(Excerpts from a dataset)

· · · · · · ·

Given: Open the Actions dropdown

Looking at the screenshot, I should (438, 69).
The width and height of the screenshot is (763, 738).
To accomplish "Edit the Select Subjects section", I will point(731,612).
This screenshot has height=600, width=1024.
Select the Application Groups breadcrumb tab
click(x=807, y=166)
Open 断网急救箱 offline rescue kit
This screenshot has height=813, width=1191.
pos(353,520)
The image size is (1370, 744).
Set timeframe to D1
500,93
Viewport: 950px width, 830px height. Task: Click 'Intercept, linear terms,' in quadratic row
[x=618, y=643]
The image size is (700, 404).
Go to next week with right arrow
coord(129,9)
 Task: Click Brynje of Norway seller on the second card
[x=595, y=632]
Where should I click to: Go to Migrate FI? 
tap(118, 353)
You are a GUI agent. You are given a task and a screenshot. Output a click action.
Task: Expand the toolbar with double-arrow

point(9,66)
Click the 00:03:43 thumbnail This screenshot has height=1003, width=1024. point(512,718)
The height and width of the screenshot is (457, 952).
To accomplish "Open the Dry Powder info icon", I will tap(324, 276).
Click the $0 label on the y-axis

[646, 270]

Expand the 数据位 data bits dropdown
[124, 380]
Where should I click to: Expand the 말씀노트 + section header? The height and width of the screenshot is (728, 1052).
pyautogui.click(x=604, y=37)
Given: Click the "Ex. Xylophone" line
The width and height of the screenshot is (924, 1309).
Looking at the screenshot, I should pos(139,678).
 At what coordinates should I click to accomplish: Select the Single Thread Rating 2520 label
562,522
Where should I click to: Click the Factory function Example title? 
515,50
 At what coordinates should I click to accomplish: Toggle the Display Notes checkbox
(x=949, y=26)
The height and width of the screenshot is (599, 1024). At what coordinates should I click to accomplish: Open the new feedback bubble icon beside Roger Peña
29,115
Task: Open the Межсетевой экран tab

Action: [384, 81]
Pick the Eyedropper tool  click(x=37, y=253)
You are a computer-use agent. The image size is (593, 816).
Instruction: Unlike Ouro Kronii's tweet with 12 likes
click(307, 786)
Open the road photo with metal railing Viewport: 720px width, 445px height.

· · · · · · ·

Problem statement:
Please copy each line above exactly as written.

Expected output:
Given: Open the Actions dropdown

Looking at the screenshot, I should (438, 69).
The width and height of the screenshot is (763, 738).
To accomplish "Edit the Select Subjects section", I will point(731,612).
This screenshot has height=600, width=1024.
Select the Application Groups breadcrumb tab
click(x=807, y=166)
Open 断网急救箱 offline rescue kit
This screenshot has height=813, width=1191.
pos(353,520)
The image size is (1370, 744).
Set timeframe to D1
500,93
Viewport: 950px width, 830px height. Task: Click 'Intercept, linear terms,' in quadratic row
[x=618, y=643]
The image size is (700, 404).
Go to next week with right arrow
coord(129,9)
 Task: Click Brynje of Norway seller on the second card
[x=595, y=632]
Where should I click to: Go to Migrate FI? 
tap(118, 353)
You are a GUI agent. You are given a task and a screenshot. Output a click action.
Task: Expand the toolbar with double-arrow

point(9,66)
Click the 00:03:43 thumbnail This screenshot has height=1003, width=1024. point(512,718)
The height and width of the screenshot is (457, 952).
To accomplish "Open the Dry Powder info icon", I will tap(324, 276).
Click the $0 label on the y-axis

[646, 270]

Expand the 数据位 data bits dropdown
[124, 380]
Where should I click to: Expand the 말씀노트 + section header? The height and width of the screenshot is (728, 1052).
pyautogui.click(x=604, y=37)
Given: Click the "Ex. Xylophone" line
The width and height of the screenshot is (924, 1309).
Looking at the screenshot, I should pos(139,678).
 At what coordinates should I click to accomplish: Select the Single Thread Rating 2520 label
562,522
Where should I click to: Click the Factory function Example title? 
515,50
 At what coordinates should I click to accomplish: Toggle the Display Notes checkbox
(x=949, y=26)
The height and width of the screenshot is (599, 1024). At what coordinates should I click to accomplish: Open the new feedback bubble icon beside Roger Peña
29,115
Task: Open the Межсетевой экран tab

Action: [384, 81]
Pick the Eyedropper tool  click(x=37, y=253)
You are a computer-use agent. The image size is (593, 816).
Instruction: Unlike Ouro Kronii's tweet with 12 likes
click(307, 786)
Open the road photo with metal railing Viewport: 720px width, 445px height.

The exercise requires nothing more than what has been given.